■ **Records shown**:

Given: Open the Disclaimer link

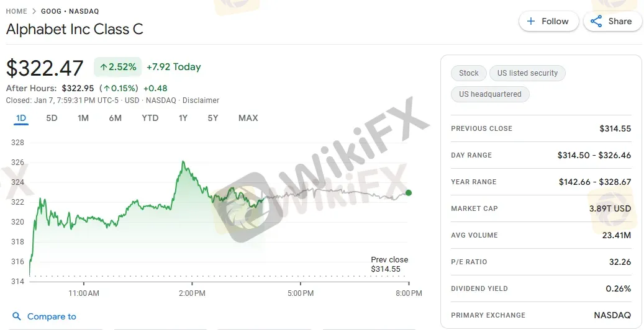Looking at the screenshot, I should 201,100.
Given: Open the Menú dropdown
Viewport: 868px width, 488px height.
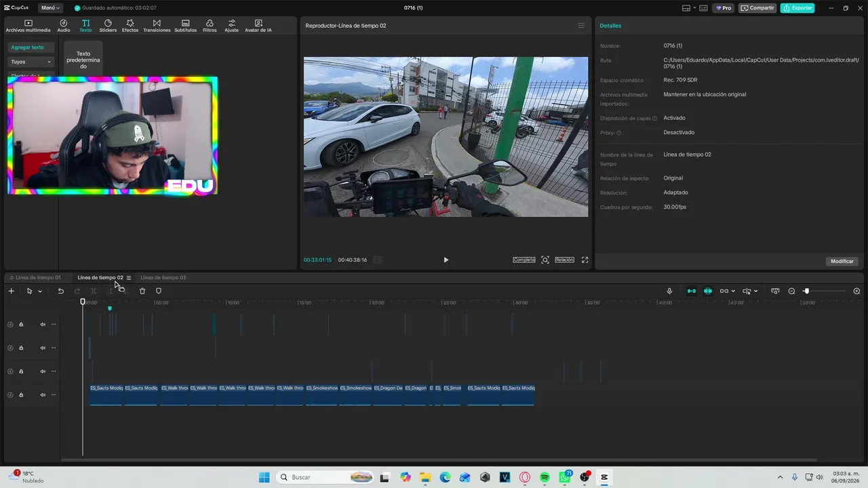Looking at the screenshot, I should tap(50, 8).
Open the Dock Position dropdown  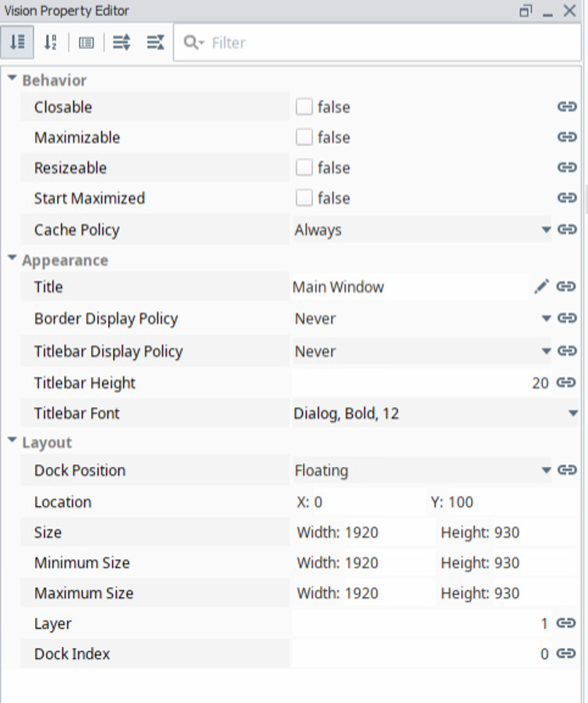pyautogui.click(x=421, y=470)
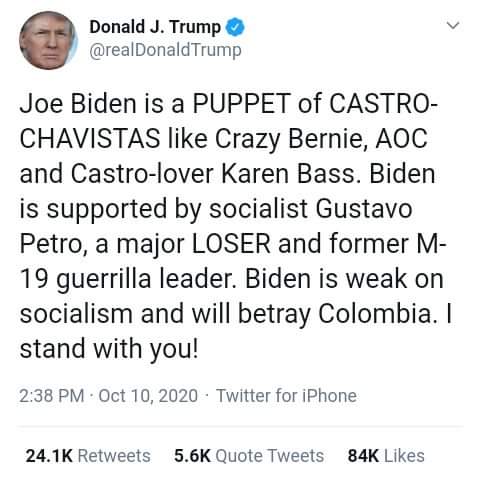Click the word CHAVISTAS in the tweet text
This screenshot has height=479, width=480.
tap(90, 138)
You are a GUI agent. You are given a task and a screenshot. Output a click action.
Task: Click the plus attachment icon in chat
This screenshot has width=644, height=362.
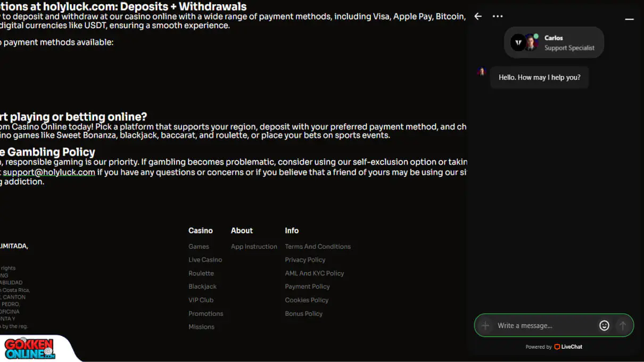tap(485, 326)
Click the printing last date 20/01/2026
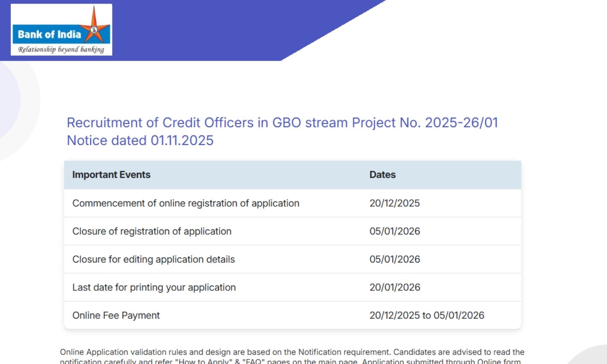Viewport: 607px width, 364px height. [395, 287]
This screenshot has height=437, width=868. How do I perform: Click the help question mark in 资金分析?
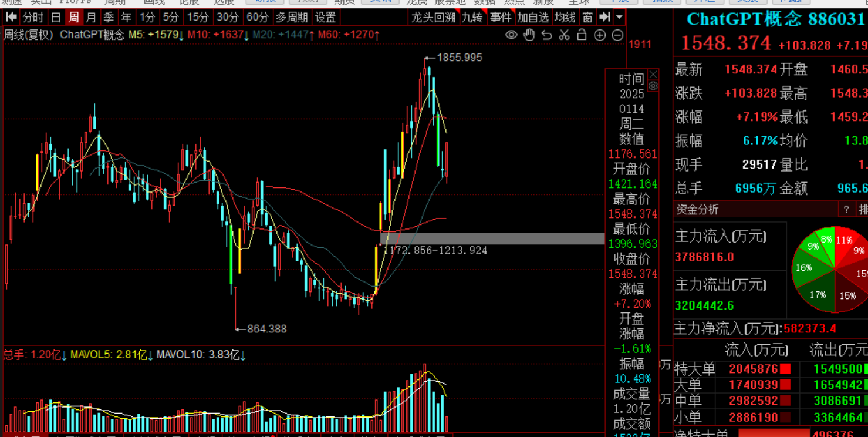pyautogui.click(x=846, y=210)
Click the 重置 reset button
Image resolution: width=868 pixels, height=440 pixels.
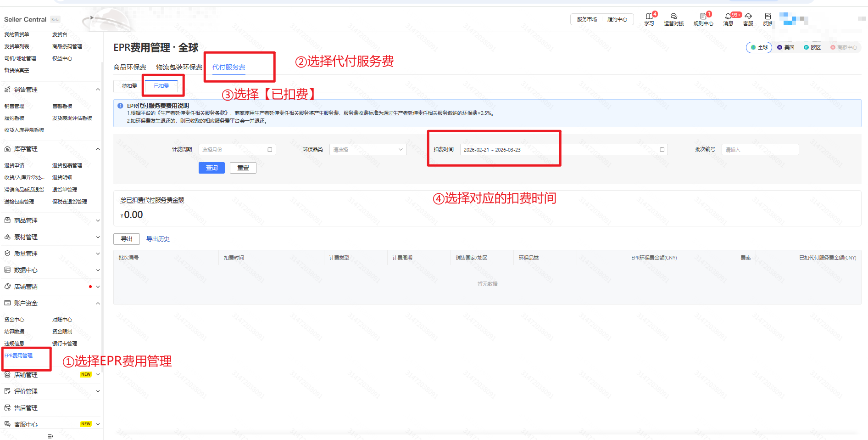pyautogui.click(x=243, y=168)
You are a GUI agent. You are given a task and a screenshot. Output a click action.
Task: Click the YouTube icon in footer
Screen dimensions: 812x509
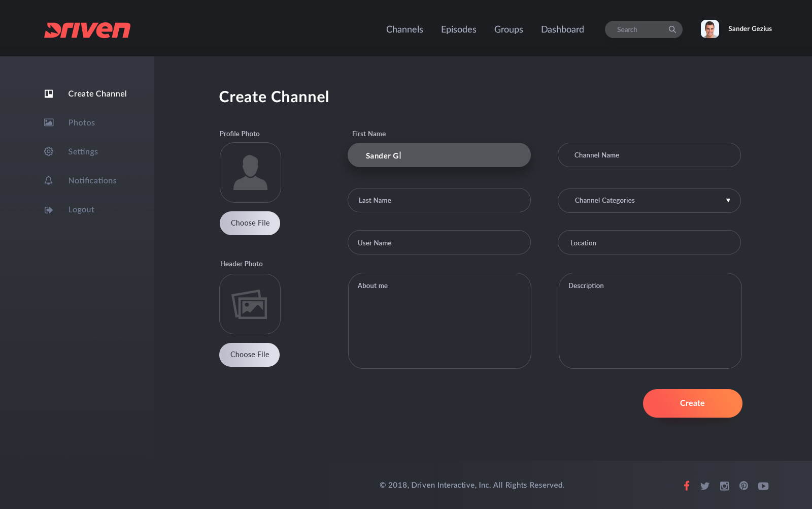point(763,486)
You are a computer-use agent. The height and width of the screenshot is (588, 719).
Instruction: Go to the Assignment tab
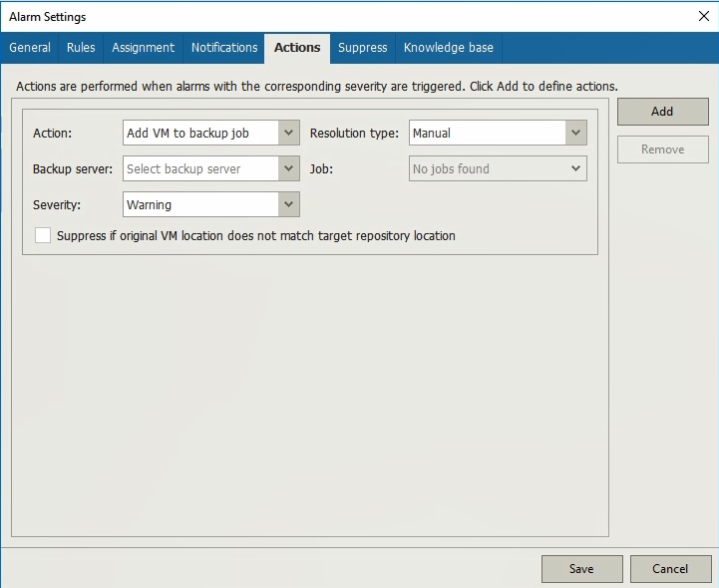point(143,48)
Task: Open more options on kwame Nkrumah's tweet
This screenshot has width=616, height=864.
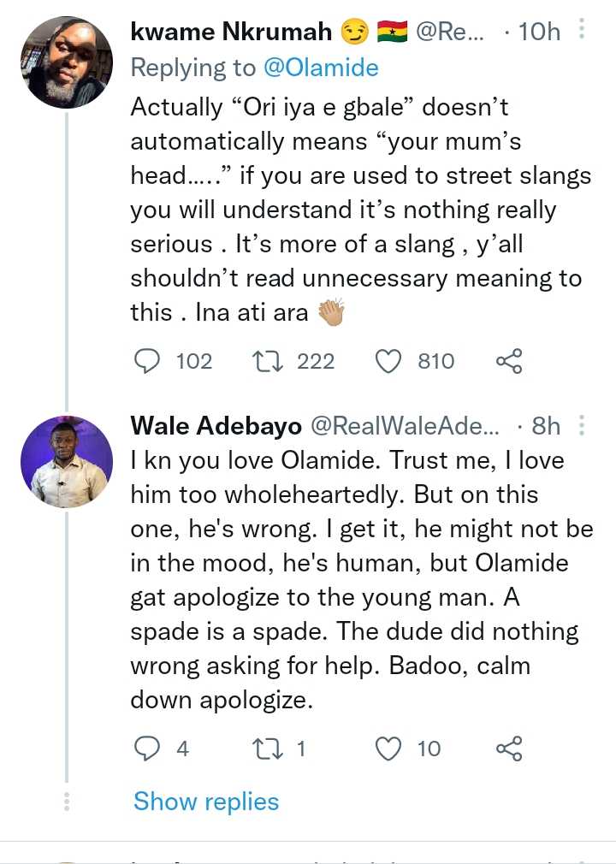Action: [x=582, y=32]
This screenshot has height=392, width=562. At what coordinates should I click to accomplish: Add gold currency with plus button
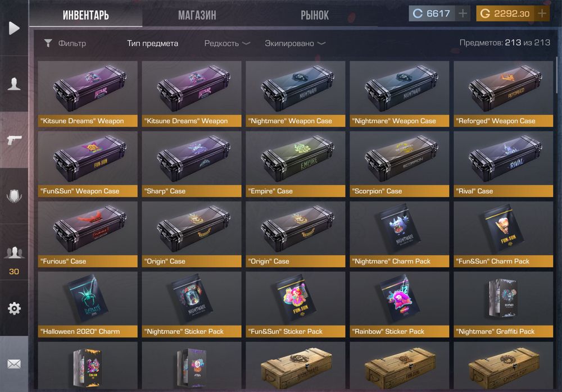(x=542, y=13)
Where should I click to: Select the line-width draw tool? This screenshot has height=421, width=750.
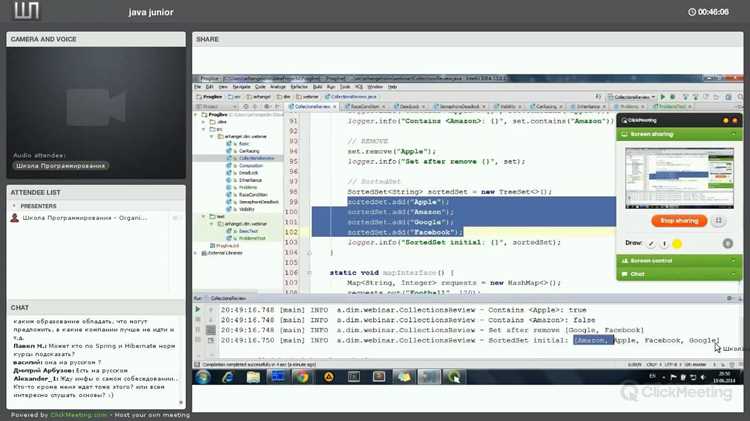(664, 244)
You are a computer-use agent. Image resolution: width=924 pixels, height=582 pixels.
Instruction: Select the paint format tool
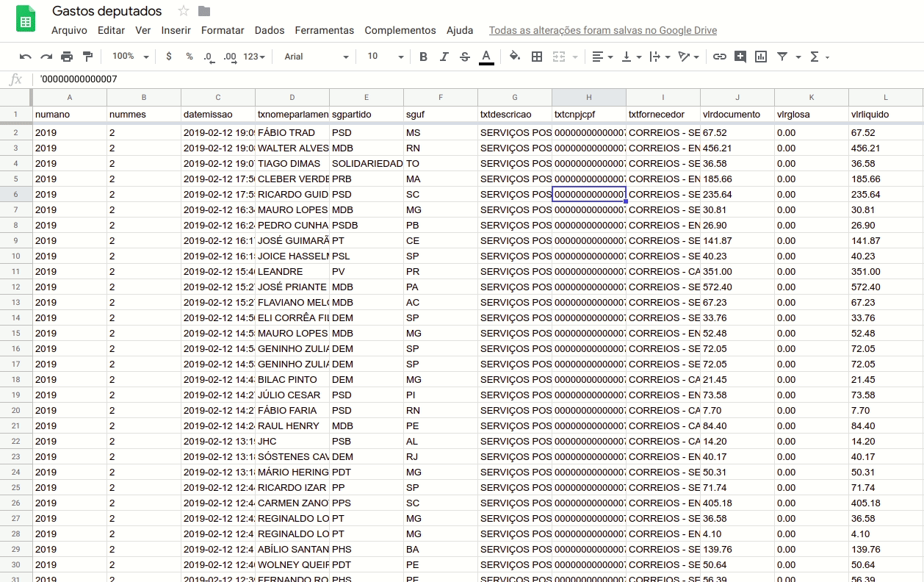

■ **Problem description**: Would you give again, exactly, the lines in the data above that run from the line containing "Click the printing last date 20/01/2026" to the line containing "Task: Click the YouTube icon in footer"? Include both ends and no pictures.

■ **Solution for this problem**:
Click the printing last date 20/01/2026
Viewport: 607px width, 364px height. [395, 287]
This screenshot has height=437, width=868. How do I perform: Click the help question mark in 资金分析?
pyautogui.click(x=846, y=210)
Click the 重置 reset button
Image resolution: width=868 pixels, height=440 pixels.
pyautogui.click(x=243, y=168)
You are a GUI agent. You are given a task and a screenshot. Output a click action.
Task: Click the YouTube icon in footer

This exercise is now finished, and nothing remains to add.